This study will evaluate the immunogenicity, reactogenicity and safety of the routine infant vaccines Pediarix, Hiberix and Prevenar 13 when co-administered with GlaxoSmithKline (GSK) Biologicals’ liquid human rotavirus vaccine (HRV) as compared to GSK’s licensed lyophilized vaccine

Phase 1

• Conditions: PCV-free HRV vaccine is indicated to prevent gastroenteritis (GE) caused by rotavirus (RV); Therapeutic area: Diseases [C] - Virus Diseases [C02]

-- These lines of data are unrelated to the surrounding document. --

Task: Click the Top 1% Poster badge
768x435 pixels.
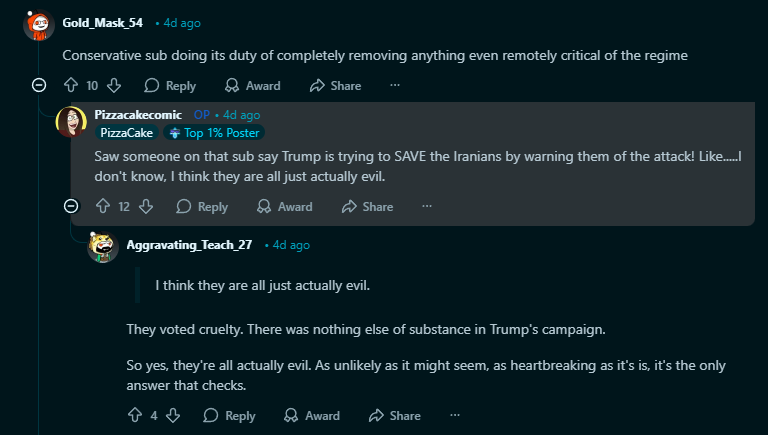Action: (214, 133)
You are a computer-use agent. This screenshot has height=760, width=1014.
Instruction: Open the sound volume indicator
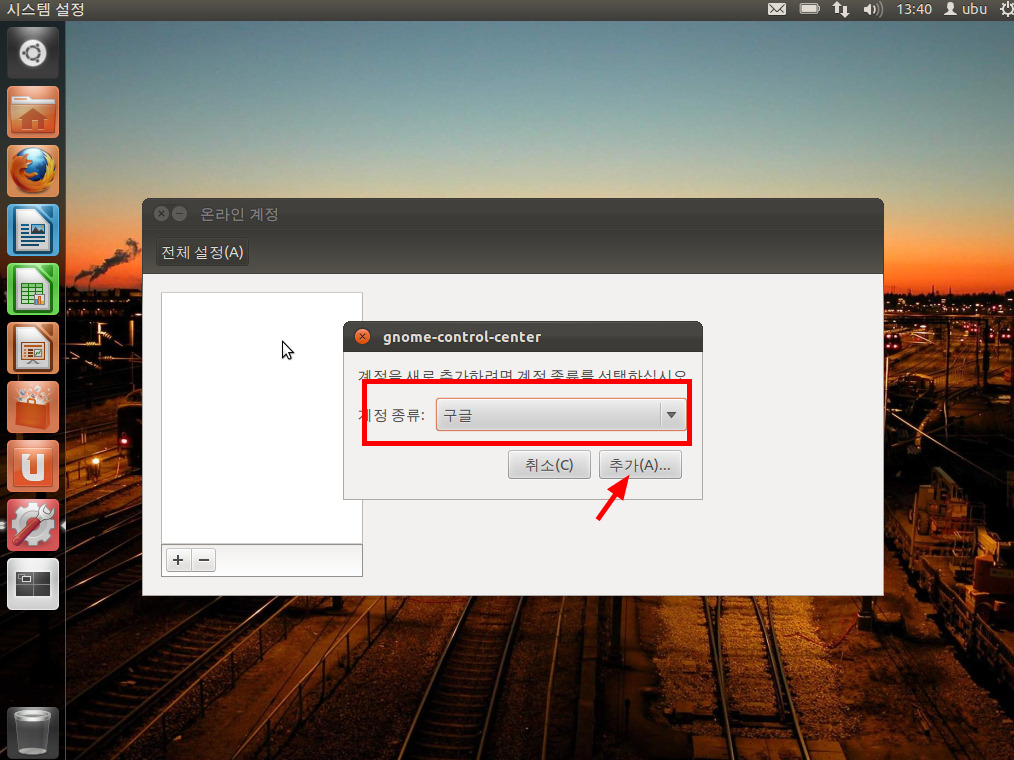pos(872,9)
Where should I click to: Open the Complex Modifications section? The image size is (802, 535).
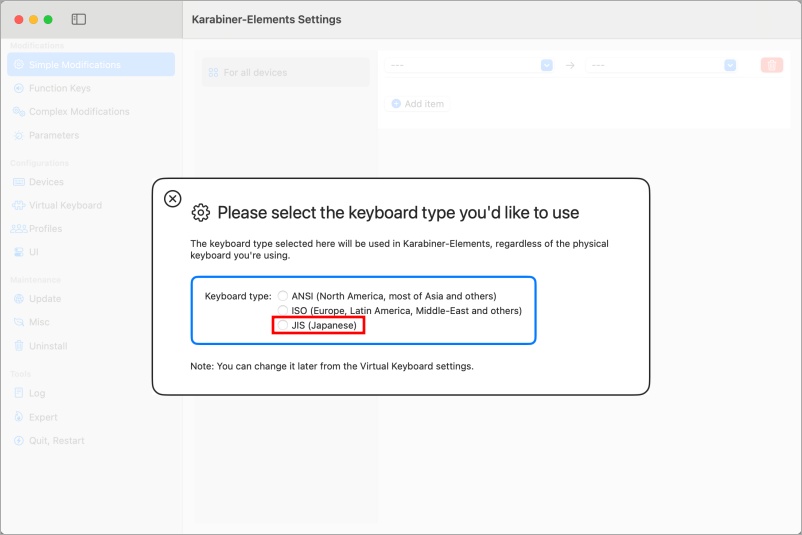[x=78, y=112]
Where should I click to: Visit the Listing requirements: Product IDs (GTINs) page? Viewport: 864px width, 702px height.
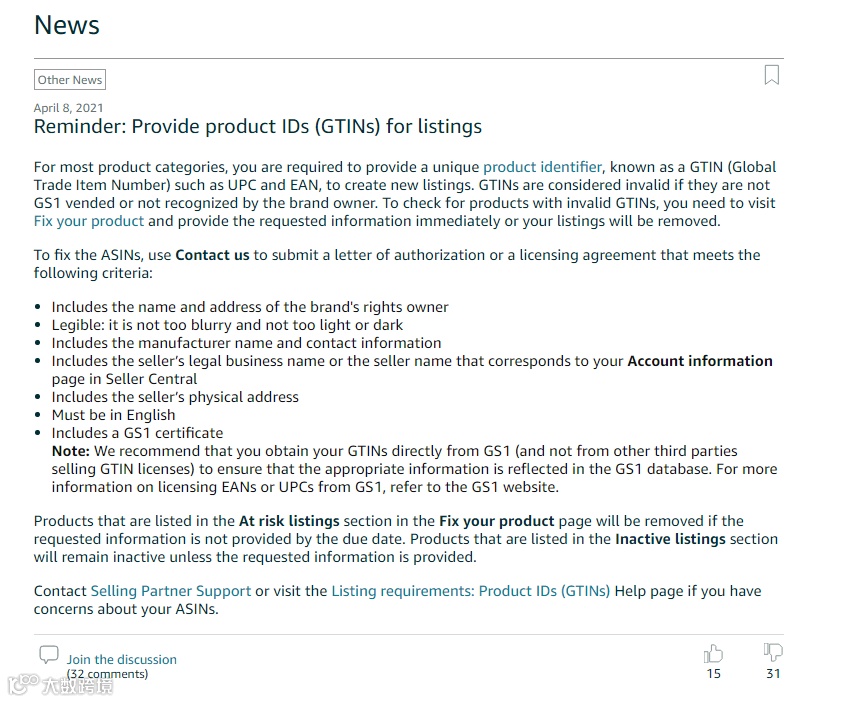[470, 591]
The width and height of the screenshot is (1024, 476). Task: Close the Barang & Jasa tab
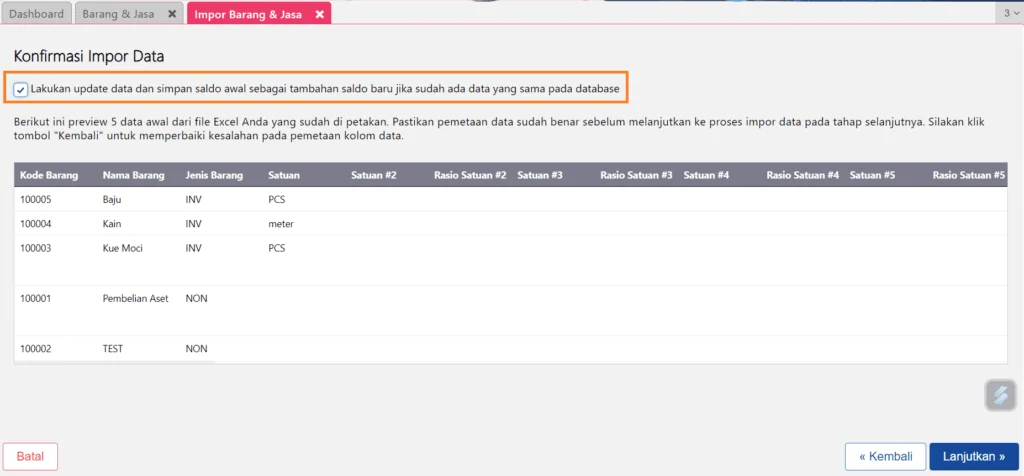(172, 14)
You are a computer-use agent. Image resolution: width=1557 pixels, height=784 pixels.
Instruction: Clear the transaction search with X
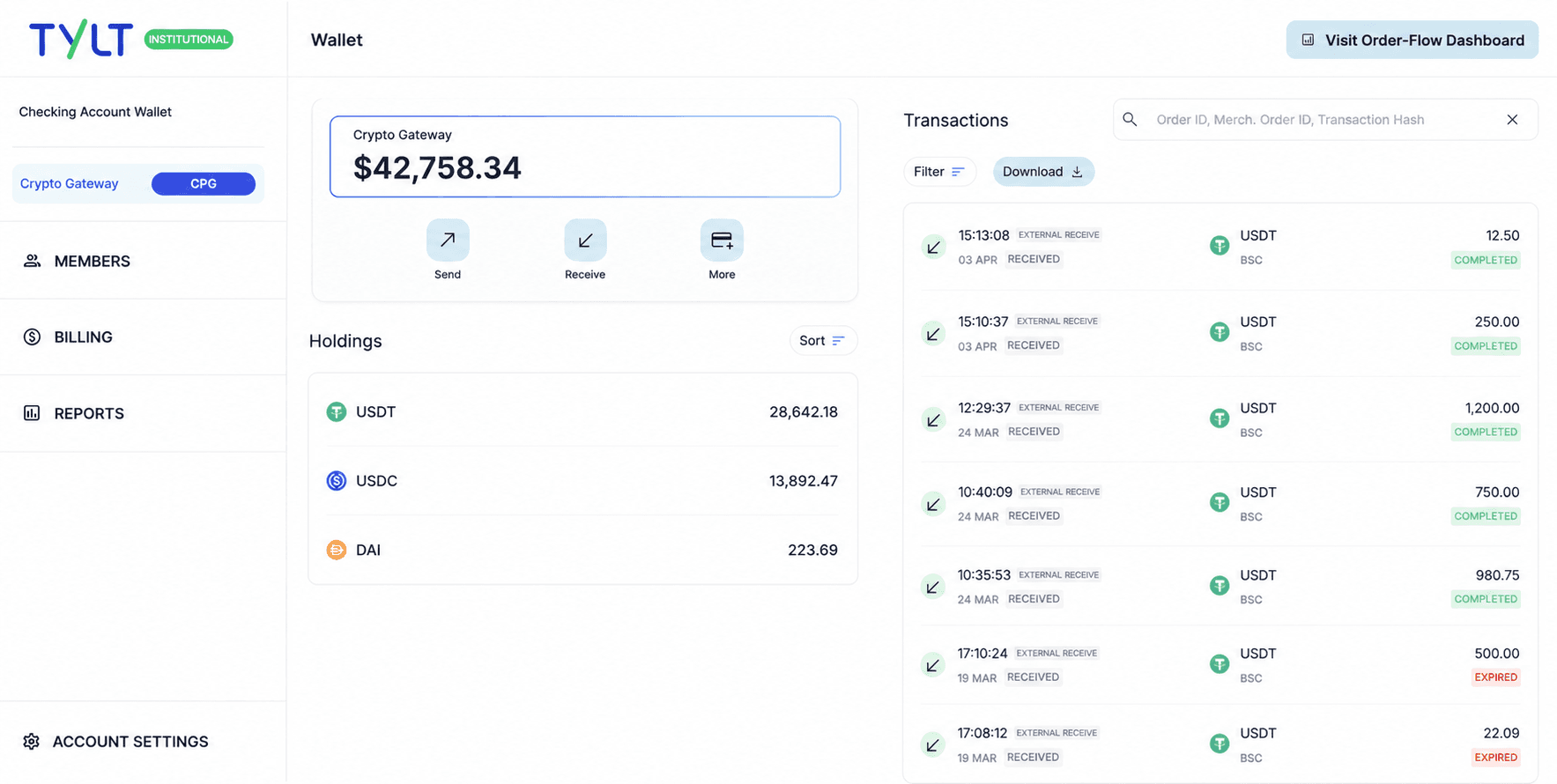tap(1512, 119)
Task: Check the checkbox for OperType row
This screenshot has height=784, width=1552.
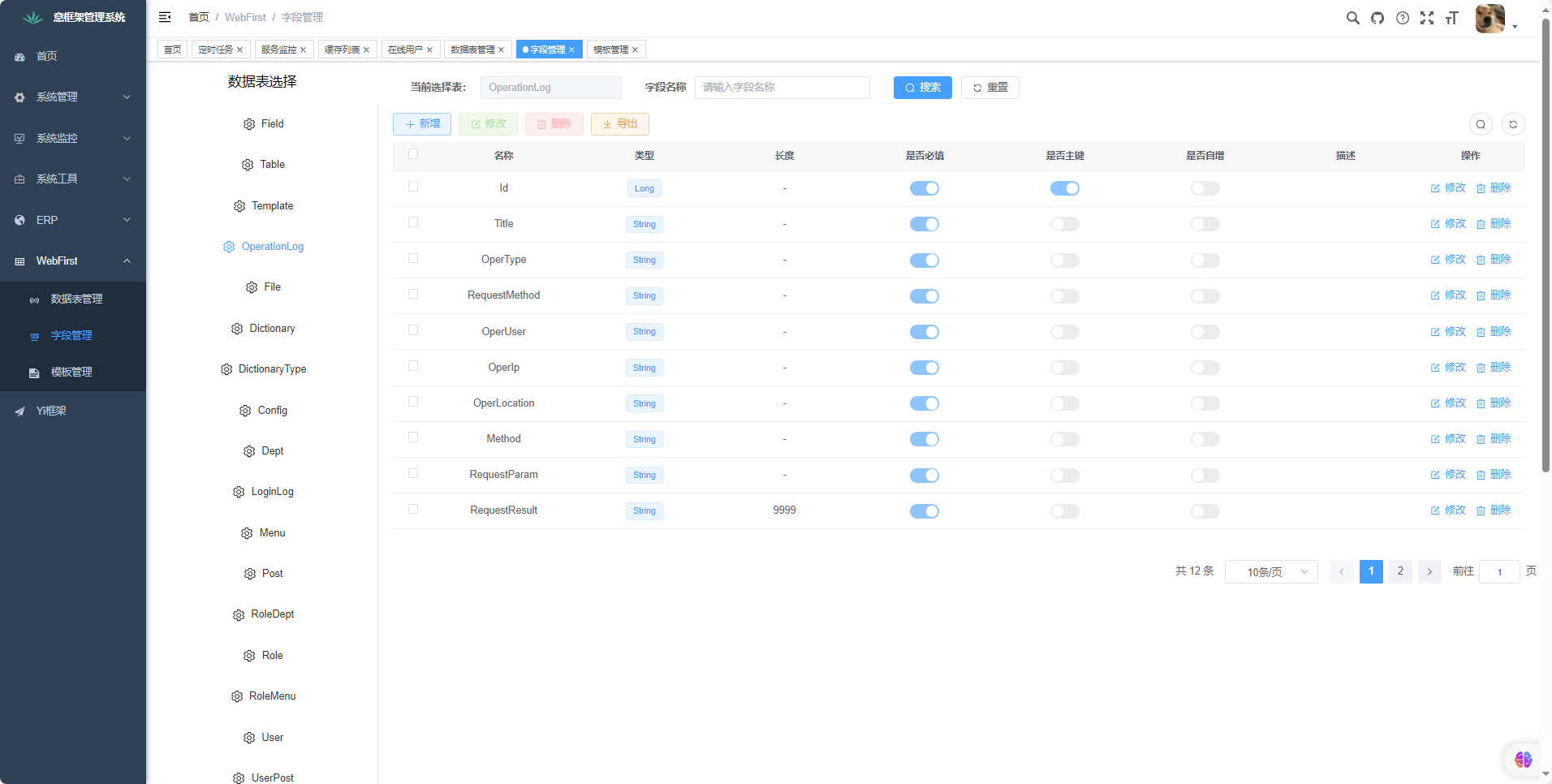Action: pos(413,258)
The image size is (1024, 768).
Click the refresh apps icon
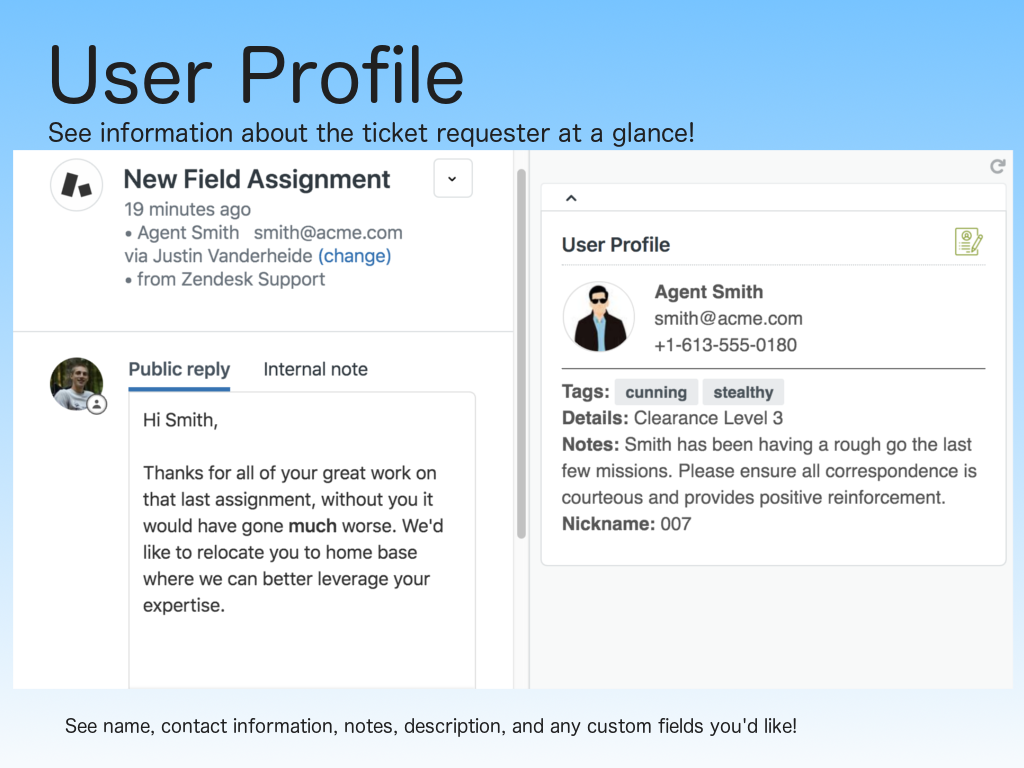997,166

• Registration Number: EUCTR2016-003210-27-Outside-EU/EEA
• Lead Sponsor: GlaxoSmithKline Biologicals

Brief Summary

Not available

Detailed Description

Not available

Study Timeline

• Study Start: 2017-07-20
• Last Update Posted: 21 August 2017

Recruitment & Eligibility

• Status: A
• Sex: All
• Target Recruitment: 1280

Inclusion Criteria

• Subjects’ parent(s)/[LAR(s)] who, in the opinion of the investigator can and will comply with the requirements of the protocol.
• A male or female between, and including, 6 and 12 weeks (42-90 days) of age at the time of the first study vaccination.
• Written or witnessed/thumb printed informed consent obtained from the parent(s)/LAR(s) of the subject prior to performing any study specific procedure.
• Healthy subjects as established by medical history and clinical examination before entering into the study.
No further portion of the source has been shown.